WORK INSTRUCTIONS –
When you copy the data, keep every word exactly as it is and leave the pictures out.

SUPPLIED DATA –
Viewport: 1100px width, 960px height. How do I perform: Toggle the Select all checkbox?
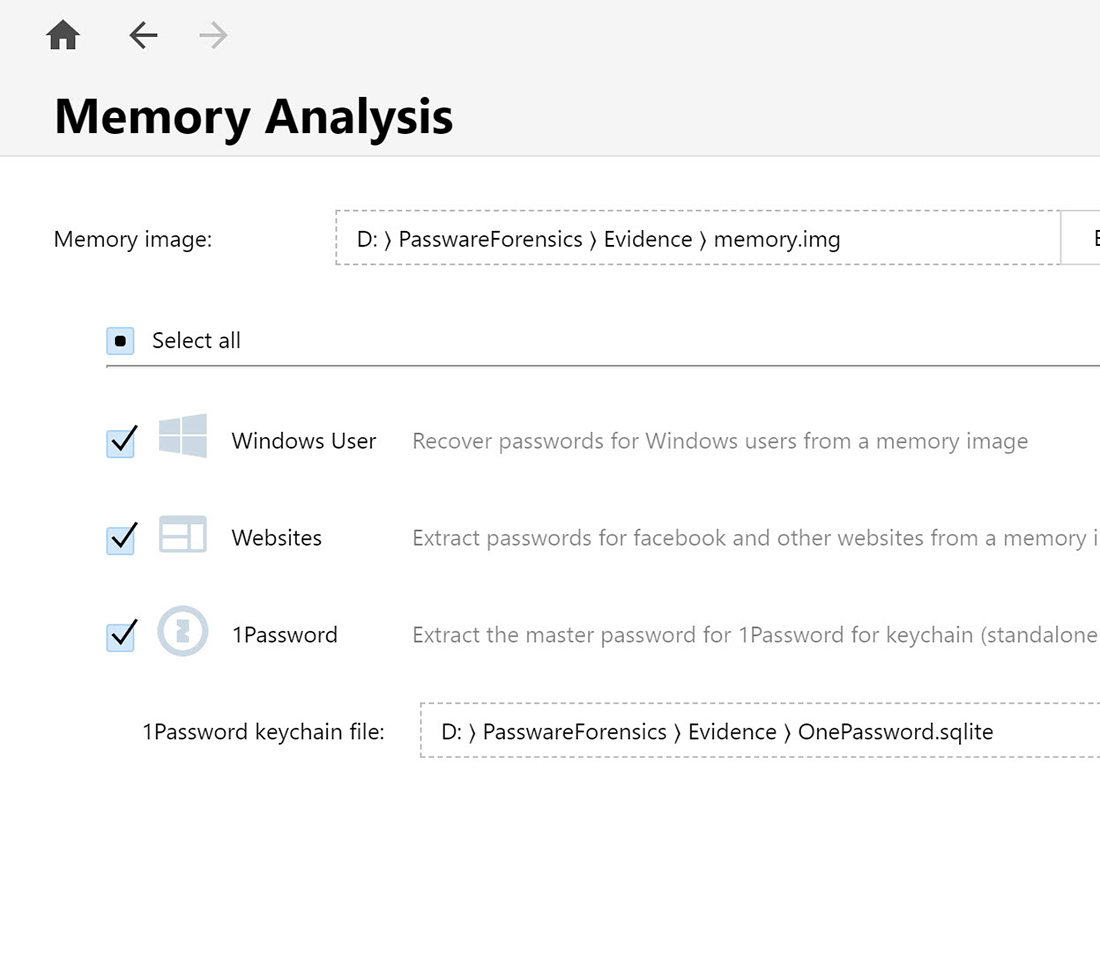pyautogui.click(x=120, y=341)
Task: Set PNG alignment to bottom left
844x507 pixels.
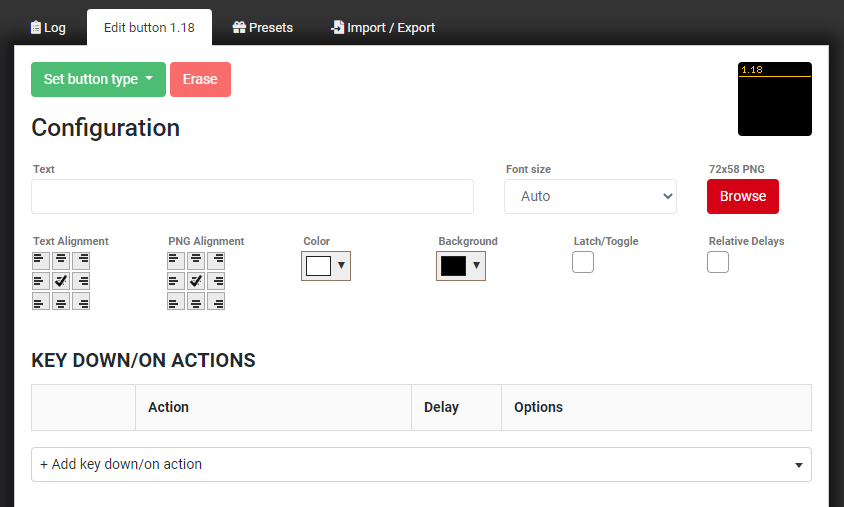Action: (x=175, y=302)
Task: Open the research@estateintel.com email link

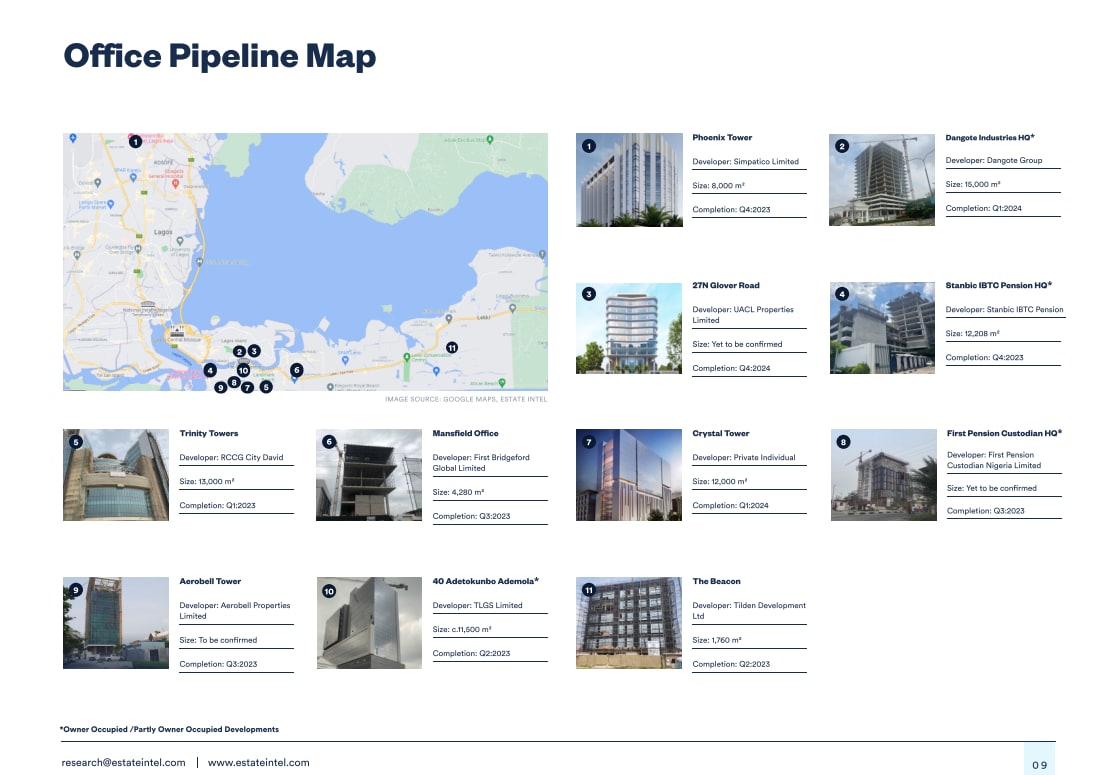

TASK RESPONSE –
Viewport: 1100px width, 960px height. How do I perform: Toggle the Select all checkbox?
pyautogui.click(x=120, y=341)
Task: Set PNG alignment to bottom left
844x507 pixels.
Action: (x=175, y=302)
Task: Open the research@estateintel.com email link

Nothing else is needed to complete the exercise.